### REQUIREMENT
Given the entries below, would you transcribe exactly the lines starting at the one with "The height and width of the screenshot is (187, 333)." and ending at the one with "Task: Click 'Show", both kept, pictures omitted, nothing extra?

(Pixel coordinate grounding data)
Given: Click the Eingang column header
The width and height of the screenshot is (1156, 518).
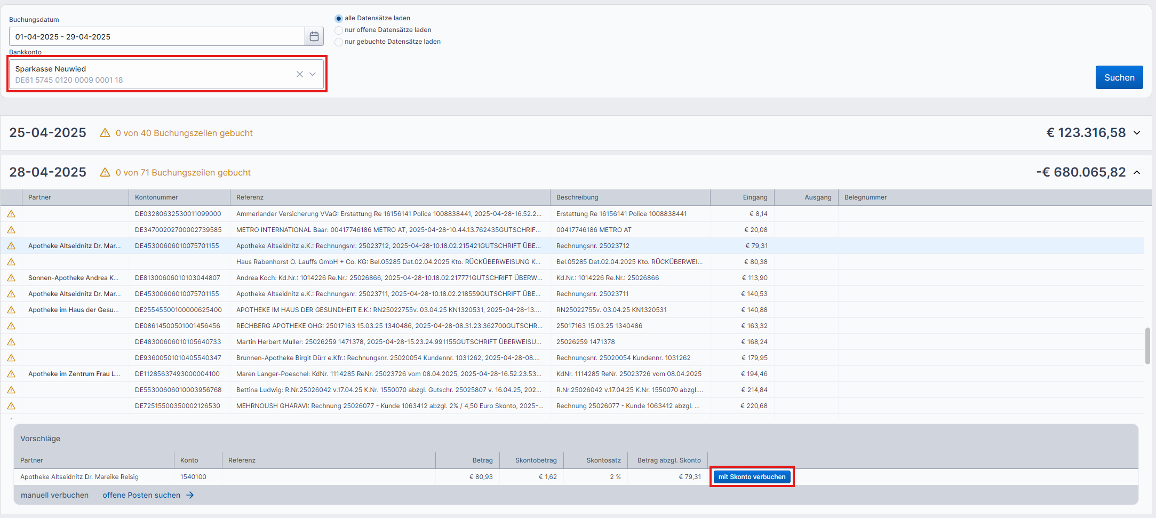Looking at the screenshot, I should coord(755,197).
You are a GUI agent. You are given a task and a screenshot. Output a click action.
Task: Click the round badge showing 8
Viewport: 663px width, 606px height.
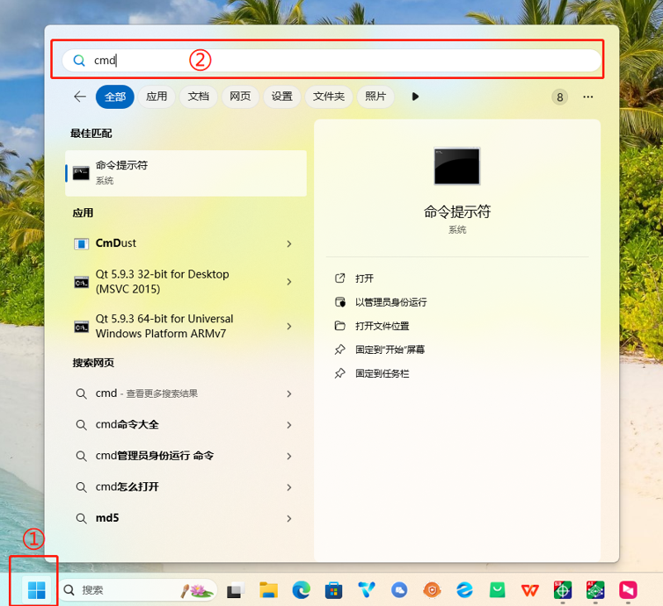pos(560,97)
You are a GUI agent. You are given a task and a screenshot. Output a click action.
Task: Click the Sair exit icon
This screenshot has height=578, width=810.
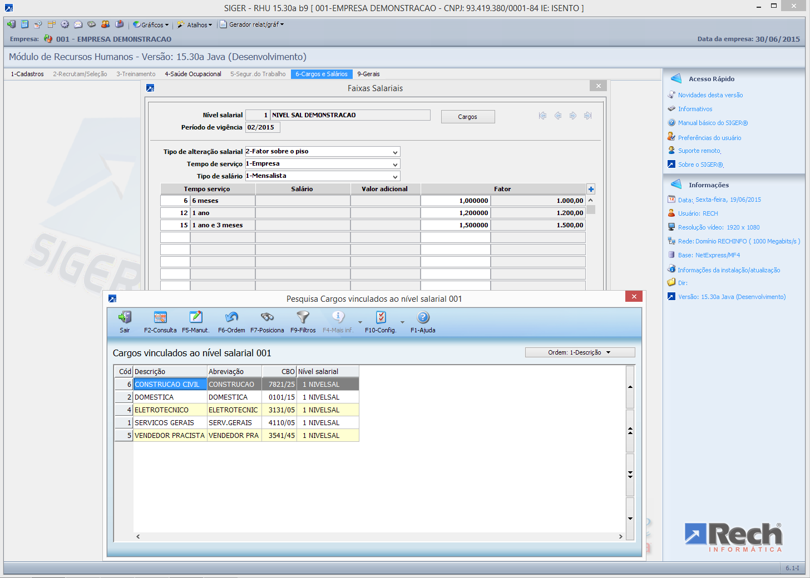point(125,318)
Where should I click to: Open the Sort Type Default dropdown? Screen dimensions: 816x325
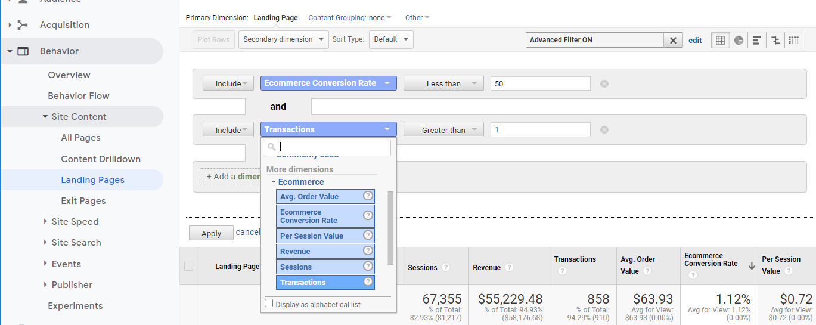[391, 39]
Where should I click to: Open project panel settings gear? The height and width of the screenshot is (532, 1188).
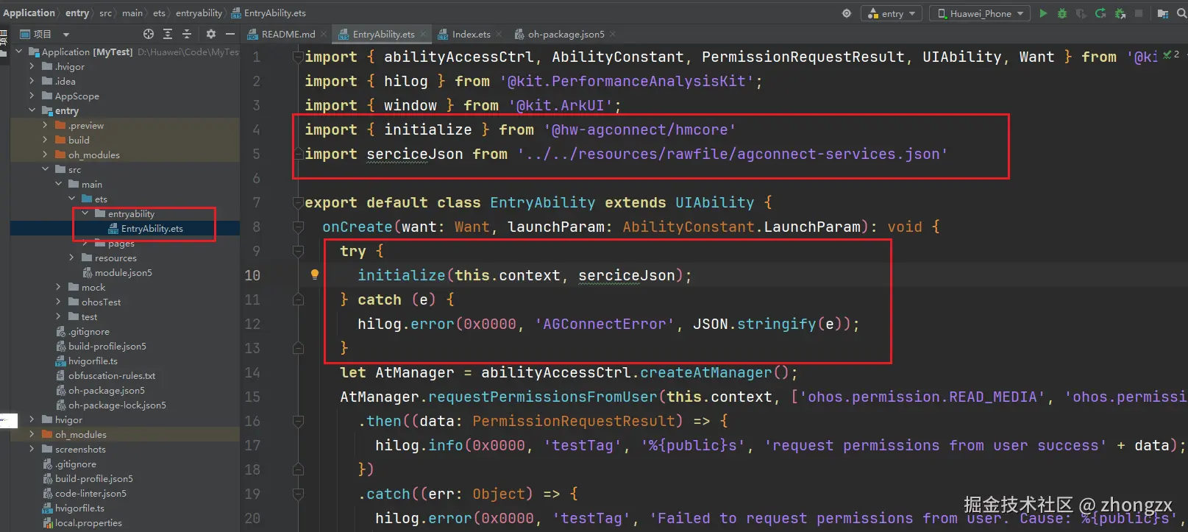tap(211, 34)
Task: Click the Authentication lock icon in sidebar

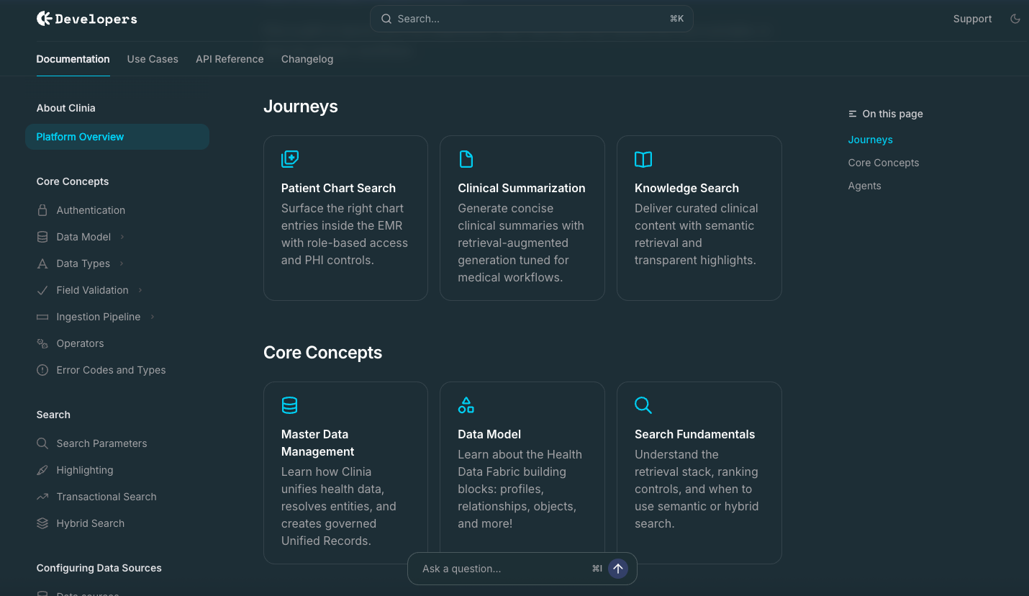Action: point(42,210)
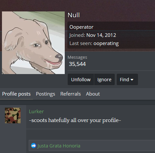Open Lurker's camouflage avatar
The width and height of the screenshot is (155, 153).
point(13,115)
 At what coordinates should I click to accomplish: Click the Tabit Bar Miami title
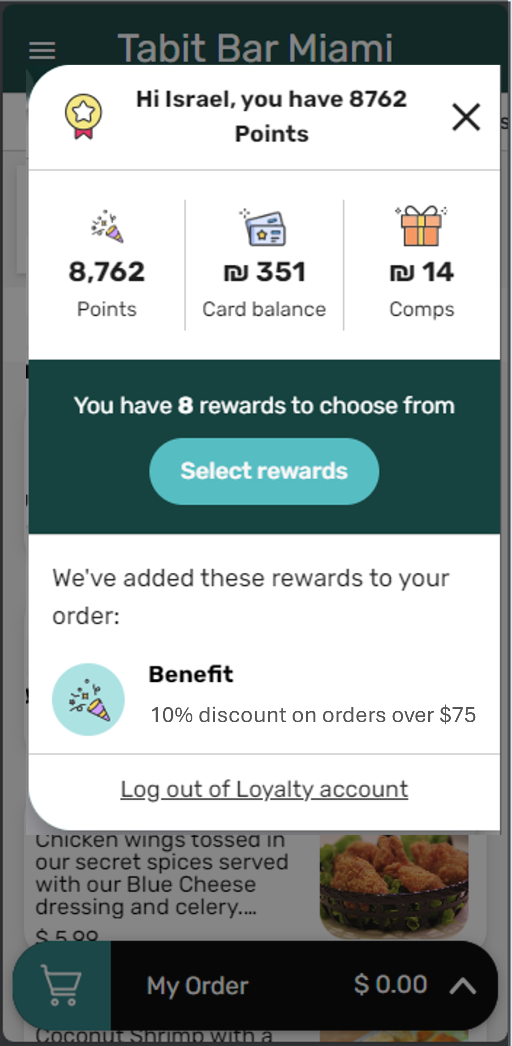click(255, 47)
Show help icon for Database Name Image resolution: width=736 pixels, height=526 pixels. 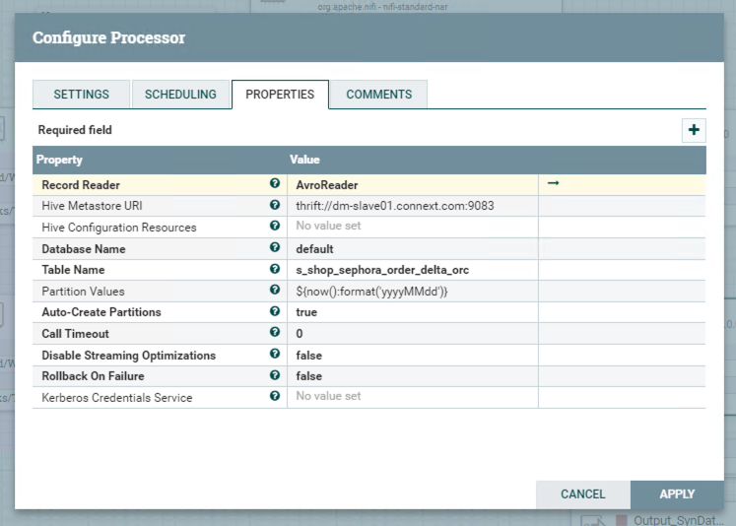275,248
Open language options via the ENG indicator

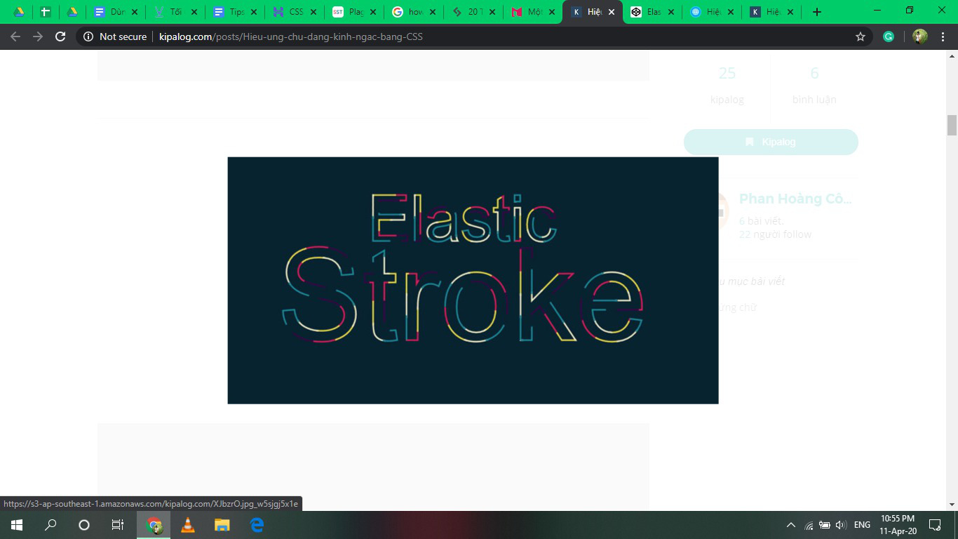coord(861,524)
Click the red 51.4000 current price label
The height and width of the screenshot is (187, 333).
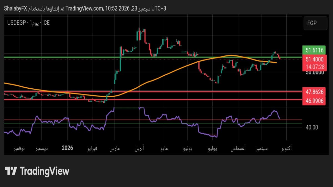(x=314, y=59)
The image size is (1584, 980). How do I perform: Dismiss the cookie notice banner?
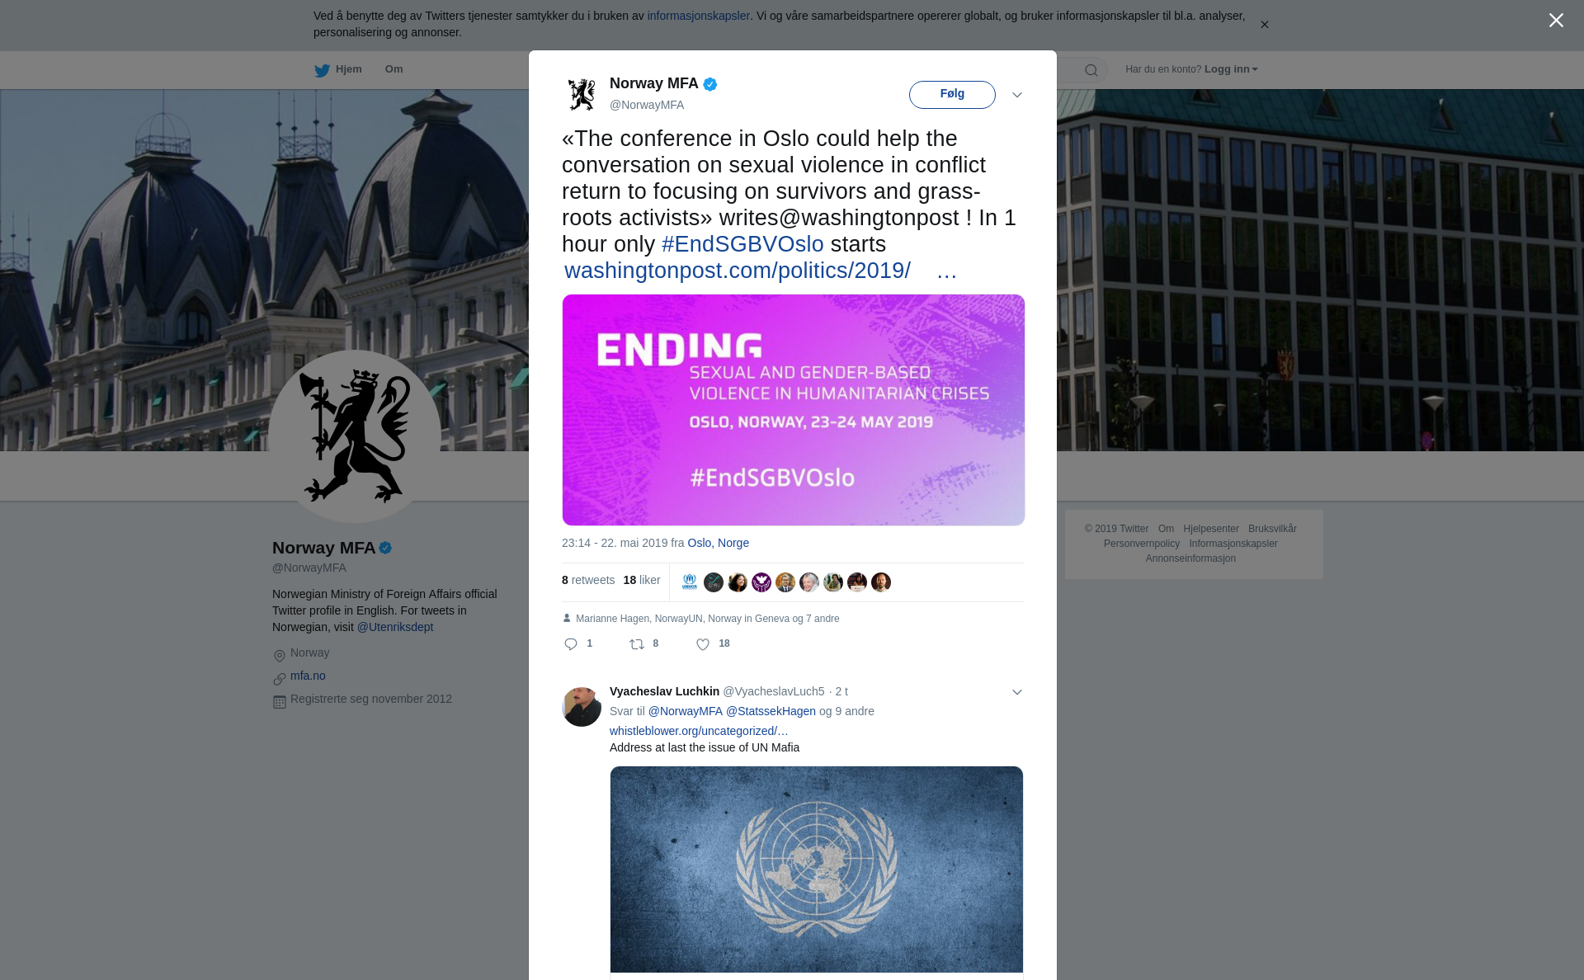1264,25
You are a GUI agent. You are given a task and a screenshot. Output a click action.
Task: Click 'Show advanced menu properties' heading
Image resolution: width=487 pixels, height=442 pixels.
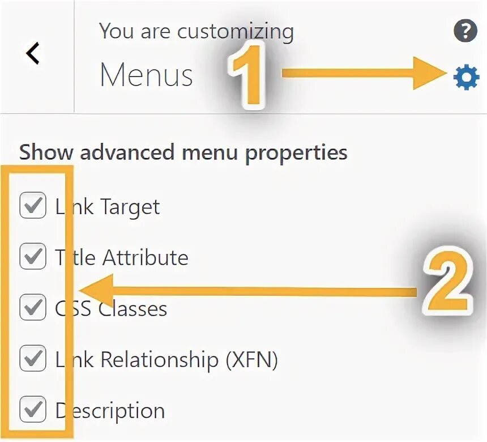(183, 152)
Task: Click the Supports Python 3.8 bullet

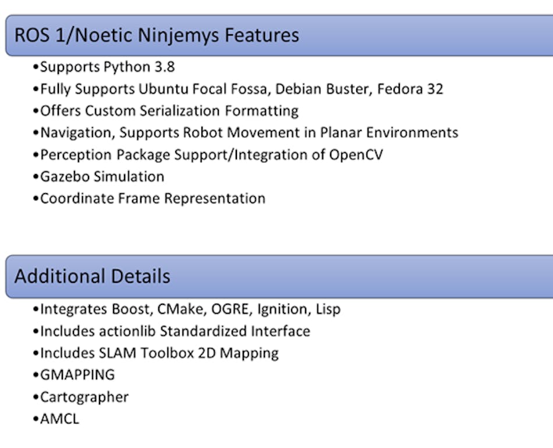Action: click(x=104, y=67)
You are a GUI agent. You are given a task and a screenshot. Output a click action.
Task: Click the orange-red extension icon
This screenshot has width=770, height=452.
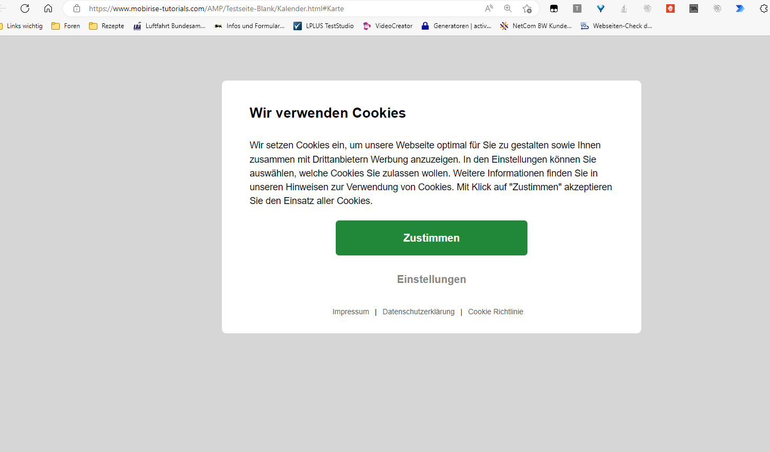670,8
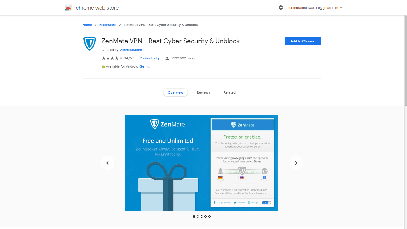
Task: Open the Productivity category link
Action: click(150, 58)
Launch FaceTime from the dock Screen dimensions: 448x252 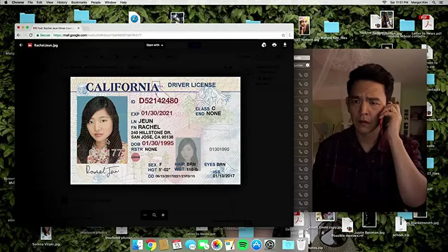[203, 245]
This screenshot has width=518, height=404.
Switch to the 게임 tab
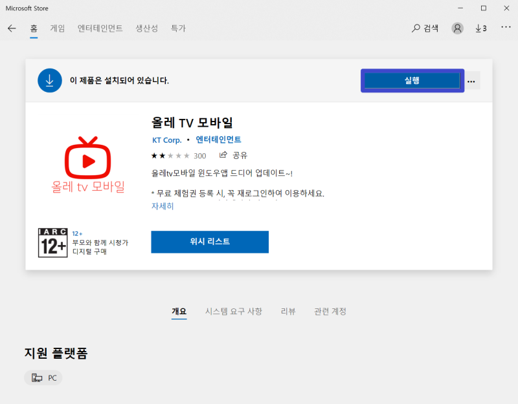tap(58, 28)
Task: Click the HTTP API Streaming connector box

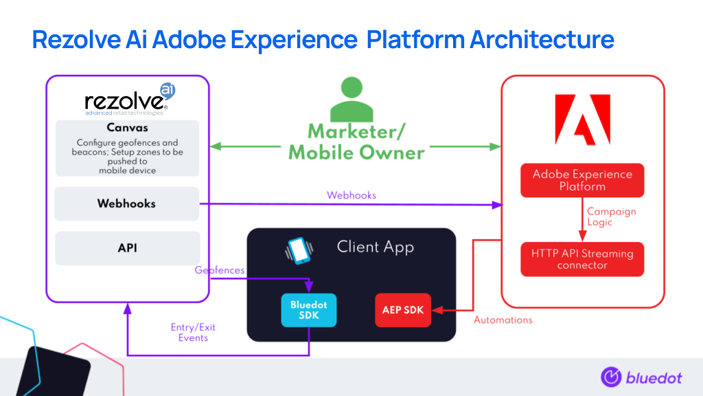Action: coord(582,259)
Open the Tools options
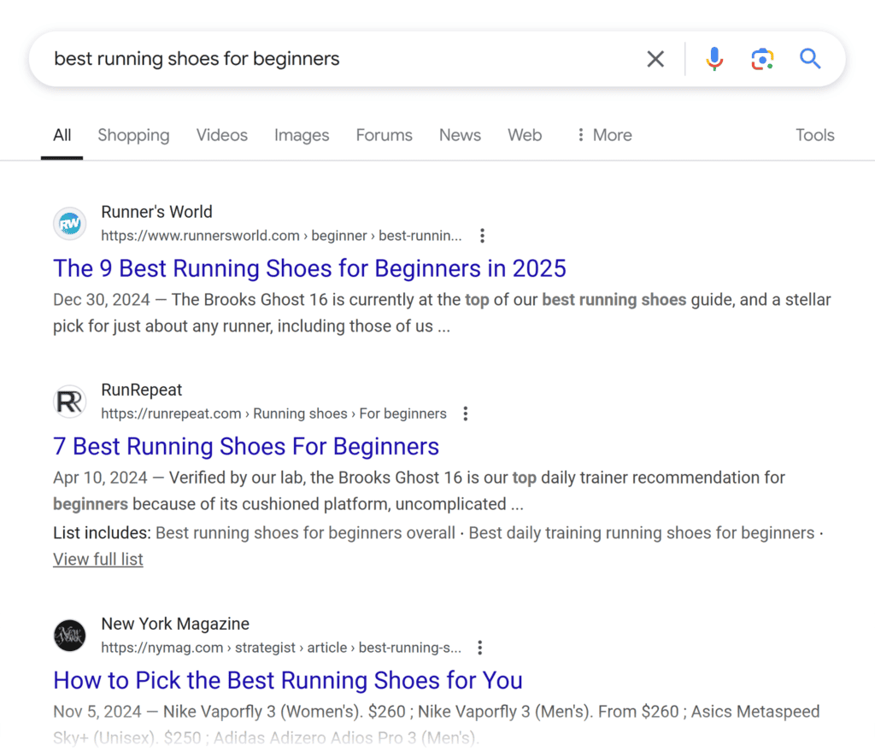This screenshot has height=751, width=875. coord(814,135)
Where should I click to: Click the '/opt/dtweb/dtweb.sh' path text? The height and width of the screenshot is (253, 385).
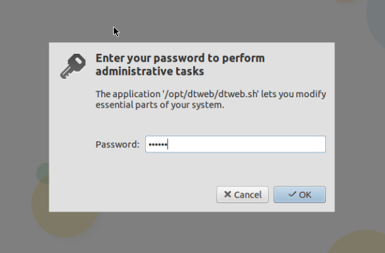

### COMPLETED TASK
The height and width of the screenshot is (187, 333).
(x=314, y=59)
The image size is (1584, 980). How do I perform: Dismiss the cookie notice banner?
1264,25
You are a GUI agent. You are given a task and a screenshot. Output a click action.
Task: Click 'Show advanced menu properties' heading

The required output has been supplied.